It sounds like a movie. Picture a vast store of treasure, waiting to be claimed amid silent subterranean depths, in a vault. The vault? Well, it’s impenetrable, save for a key. The key belongs to one man, and one man alone.
The man? Only he knows the whereabouts of the key, or what the key even looks like.
He’s dead. Fade to black.
There lies $190 million, tied up in crypto that no one will seemingly be able to recover … maybe ever. Therein lies a conundrum in digital security. What does it mean when so much can be lost when a single heartbeat is silenced?
The news was, and is, thus: Crypto exchange QuadrigaCX, based in Canada, apparently cannot get a hold of $190 million in crypto held on behalf of clients — spanning bitcoin and Ethereum, amid other digital currencies. That’s because the firm’s 30-year-old founder, Gerald Cotten, who died in India in December 2018, was the only person who knew the passwords to “cold storage.” The news was imparted via court filings at the very end of last month by the founder’s widow, Jennifer Robertson. The firm has now filed for protection from creditors.

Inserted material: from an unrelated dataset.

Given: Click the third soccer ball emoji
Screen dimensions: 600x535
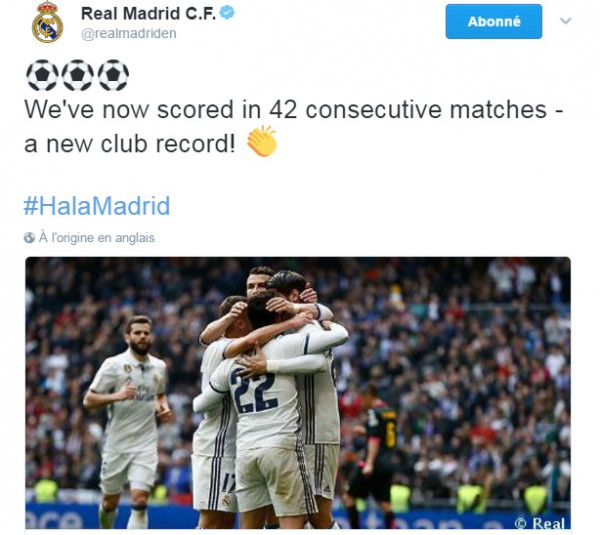Looking at the screenshot, I should tap(113, 75).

In the filings, and as reported by Forbes, Robertson said, “Quadriga’s inventory of cryptocurrency has become unavailable and some of it may be lost. The normal procedure was that [Cotten] would move the majority of the coins to cold storage as a way to protect the coins from hacking or other virtual theft. The laptop computer from which Gerry carried out the company’s business is encrypted, and I do not know the password or recovery key. Despite repeated and diligent searches, I have not been able to find them written down anywhere.”
The holdings? Roughly 26,500 bitcoin, 200,000 Litecoin and about 430,000 Ether, among other digital currencies.
It’s a tragedy, of course, but also a cautionary tale. The term “cold storage” refers to an offline wallet that is not connected to the internet, which means it is less susceptible to cyberattacks. That lack of connectivity means, too, that getting it all back can be a challenge, and, as this case illustrates, well-nigh impossible amid the news that Cotten left no business records tied to cold storage.
Beyond the death and the frozen coins, the exchange has had problems in the past.
Death By 1,000 Cuts
There are roughly 115,000 customers of the exchange who hold balances with the company. One might assume they are growing restless. Robertson said Quadriga “urgently needs a stay of proceedings, which will allow Quadriga and its contractors additional time to find whatever stores of cryptocurrency may be available, and also to negotiate the bank drafts available to Quadriga,” according to reports. If the cryptos cannot be recovered, the company may consider selling … well, the company itself, in an effort to at least partly reimburse holders.
Obviously, with so much at stake, the idea of a single password holder — should the password be lost, or should the password holder be compromised or even missing — is self-evident as a poor security strategy.
Simply put, the password manager should be much more than a password with a manager. As a survey by Dashlane, an actual password manager, said late last year, cryptocurrency owners were ranked as the third-worst “offenders” when it comes to passwords (behind Kanye West and the Pentagon).
As the firm said in explaining its rankings: “As the value of cryptocurrencies reached record levels at the beginning of the year, scores of crypto owners had the potential to cash out — if they could remember their passwords. The news cycle was rife with reports of people resorting to desperate measures (including hiring hypnotists) to attempt to recover/remember the forgotten passwords to their digital wallets.”
That may be a bit tongue-in-cheek, but only a bit. The password remains the gateway to assets of all stripes.
Among some fixes proffered by the crypto community is blockchain. After all, as the promise goes, decentralized technology is tied to certificates, and digital keys can be required for devices (and the digital assets stored on them) — and digital signatures are tough to fake.
However, it turns out that blockchain is not as safe as some might think. The “Sybil” attack can create fraudulent nodes that can flood networks with bad or fraudulent transactions.
There’s no easy fix, but the sad tale of QuadrigaCX shows that a single line of defense, with no line-of-succession planning, is among the worst tools in the box when it comes to protecting any manner of holding, from data to digital coins.